I don't think the audience pressed him hard enough (to be fair, we didn't have enough questioning time to press him) on the tensions and contradictions in his position. Yes, someone challenged him on his opposition to the Human Rights Act, and although he said he backed a British Bill of Rights it's clear he can't square this with his early suggestion that the lack of fundamental constitutional guarantees is a problem in the UK. And someone challenged him on his support for detention of terror suspects up to 28 days without charge. But there was nothing on CCTV cameras and the fight against crime, nothing on DNA and women's safety. Davis did give an interesting answer to a question about proportional representation, though. While he opposes change for elections to the Commons, on the sensible grounds that our current system delivers clear results and strong governments, he suggested he'd back the single transferable vote or at least some proportional system for an elected House of Lords. I've been arguing for this for years, so I'm glad an influential politician has taken this public stance. I'm glad, too, that his reasoning is the same as mine: there is no point in electing a second chamber as a check on government if its electoral system means it replicates the majority the government has in the Commons, he said. I'd add another, related argument, that PR for the Lords would also avoid a mid-term landslide for the opposition resulting in legislative gridlock. Proportionality makes sense for the Lords because it will help it in its function of making government think again through taking critical stances based on broad consensus.
As for Tony Benn, well, he appeared as himself. He was, as always, very funny: he got big laughs, especially for his remarks about the Church of England, which he called our oldest nationalised industry, and he pointed out that the Prime Minister, in effect, can appoint anyone as Archbishop of Canterbury - even a lesbian. I can understand why he's told, as he said, that he's a national treasure, because even I find myself agreeing with much of what Benn says. And you can't helping warming to him because of his skill as a raconteur.
And yet, and yet. I seem to be one of the few who remember what Tony Benn used to be like, before he became cuddly; when he was trying to become leader of the Labour Party, undermining Michael Foot and opposing Neil Kinnock; before he took on the role of democracy's doyen. How democratic was it for him in the early eighties to successfully commit Labour to withdrawal from Europe without a referendum, only a few years after the British people had overwhelmingly voted to stay in? Last night of course he called for a referendum on the Lisbon Treaty. How democratic was it for him to support Arthur Scargill's refusal, at the beginning of the 1984-5 miners' strike, to hold a ballot of his members? I wanted to put points like this to Benn, but I wasn't called.

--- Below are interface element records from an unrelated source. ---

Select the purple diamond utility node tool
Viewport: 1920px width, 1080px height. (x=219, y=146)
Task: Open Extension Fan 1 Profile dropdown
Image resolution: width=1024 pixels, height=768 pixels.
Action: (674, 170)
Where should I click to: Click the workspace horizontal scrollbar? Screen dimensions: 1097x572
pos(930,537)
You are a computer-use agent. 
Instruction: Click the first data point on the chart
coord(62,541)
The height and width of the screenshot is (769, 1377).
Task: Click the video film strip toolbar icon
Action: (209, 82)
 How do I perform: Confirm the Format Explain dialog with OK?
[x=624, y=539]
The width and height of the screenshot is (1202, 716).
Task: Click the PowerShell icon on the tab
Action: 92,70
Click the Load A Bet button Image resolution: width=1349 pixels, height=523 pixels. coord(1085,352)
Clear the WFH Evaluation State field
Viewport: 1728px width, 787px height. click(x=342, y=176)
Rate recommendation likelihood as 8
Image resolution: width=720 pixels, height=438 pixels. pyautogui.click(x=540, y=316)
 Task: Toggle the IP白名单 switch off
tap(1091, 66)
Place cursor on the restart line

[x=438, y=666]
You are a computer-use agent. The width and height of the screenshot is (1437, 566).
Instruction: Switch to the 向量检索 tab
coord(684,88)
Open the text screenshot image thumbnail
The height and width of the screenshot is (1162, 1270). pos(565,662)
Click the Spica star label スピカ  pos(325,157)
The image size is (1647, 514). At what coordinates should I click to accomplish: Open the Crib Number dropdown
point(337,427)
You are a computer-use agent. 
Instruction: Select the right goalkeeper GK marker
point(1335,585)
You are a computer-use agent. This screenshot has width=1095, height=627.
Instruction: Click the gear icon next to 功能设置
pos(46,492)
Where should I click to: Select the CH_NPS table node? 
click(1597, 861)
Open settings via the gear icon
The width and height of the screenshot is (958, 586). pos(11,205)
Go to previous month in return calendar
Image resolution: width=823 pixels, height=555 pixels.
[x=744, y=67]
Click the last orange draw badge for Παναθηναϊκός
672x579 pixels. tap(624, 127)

One questioner asked both men whether MPs should have to pass some form of regular performance assessment, or else lose their jobs. Davis answered that MPs should be accountable only to the electorate. Benn turned away from the question with an irrelevant witticism; unsurprinsingly since at the high tide of Bennism (or Bennery, a word I'm especially fond of) he and his supporters wanted Labour MPs to have to apply each Parliament for reselection by local Labour activists - not all members, note, Benn never supported one member, one vote - and to be discarded if found ideologically unsatisfactory, regardless of the views of constituents.
A good event; made all the more fun for the occasional whiff of a real political meeting, like the question from the man who wanted to bomb Pakistan and from the old lefty at the back who criticised Benn for sharing a platform with an unreconstructed Thatcherite. The man sitting in front of my friend Amanda was reading a leaflet: "Questions David Icke would ask David Davis if he weren't banned from his meetings".